Exercise goal: Any image in the records should be left out; output everything else exactly.

Dataset content:
+-------+

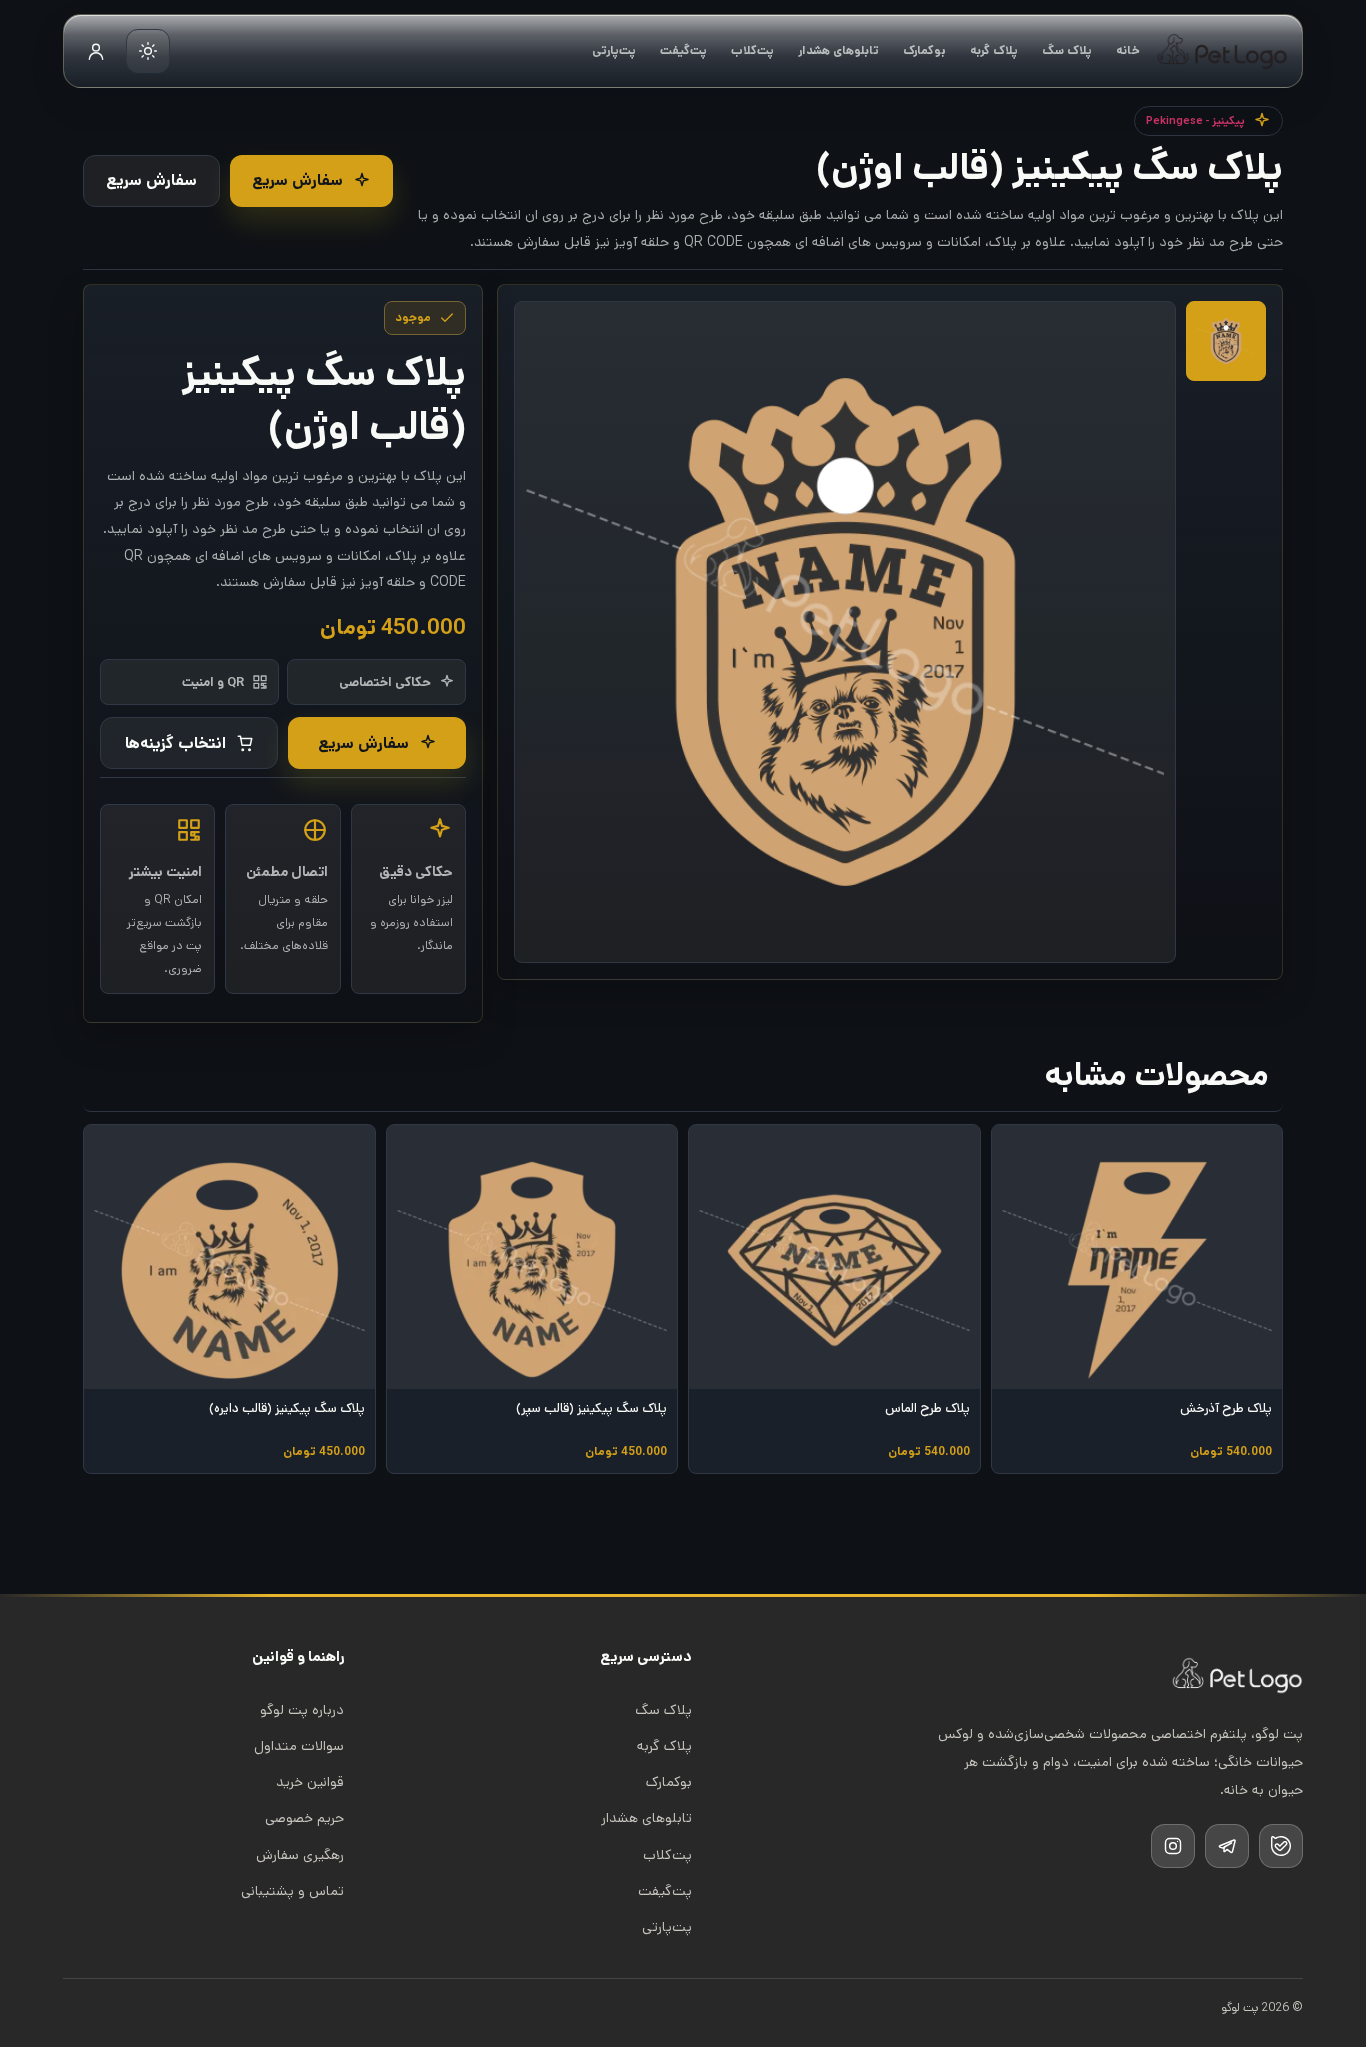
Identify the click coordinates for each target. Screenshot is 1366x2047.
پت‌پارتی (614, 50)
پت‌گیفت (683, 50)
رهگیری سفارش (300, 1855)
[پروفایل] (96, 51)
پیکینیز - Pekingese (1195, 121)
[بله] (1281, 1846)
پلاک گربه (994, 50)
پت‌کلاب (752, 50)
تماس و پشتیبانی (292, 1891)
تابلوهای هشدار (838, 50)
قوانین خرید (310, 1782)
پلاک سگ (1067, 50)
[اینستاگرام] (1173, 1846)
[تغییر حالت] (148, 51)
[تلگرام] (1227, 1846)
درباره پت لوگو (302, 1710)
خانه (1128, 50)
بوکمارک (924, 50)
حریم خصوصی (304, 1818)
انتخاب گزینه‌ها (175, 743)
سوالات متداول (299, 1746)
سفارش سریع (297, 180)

+-------+

Response below:
Identify the click coordinates for each target. Screenshot is 1366x2047.
پت‌پارتی (614, 50)
پت‌گیفت (683, 50)
رهگیری سفارش (300, 1855)
[پروفایل] (96, 51)
پیکینیز - Pekingese (1195, 121)
[بله] (1281, 1846)
پلاک گربه (994, 50)
پت‌کلاب (752, 50)
تماس و پشتیبانی (292, 1891)
تابلوهای هشدار (838, 50)
قوانین خرید (310, 1782)
پلاک سگ (1067, 50)
[اینستاگرام] (1173, 1846)
[تغییر حالت] (148, 51)
[تلگرام] (1227, 1846)
درباره پت لوگو (302, 1710)
خانه (1128, 50)
بوکمارک (924, 50)
حریم خصوصی (304, 1818)
انتخاب گزینه‌ها (175, 743)
سوالات متداول (299, 1746)
سفارش سریع (297, 180)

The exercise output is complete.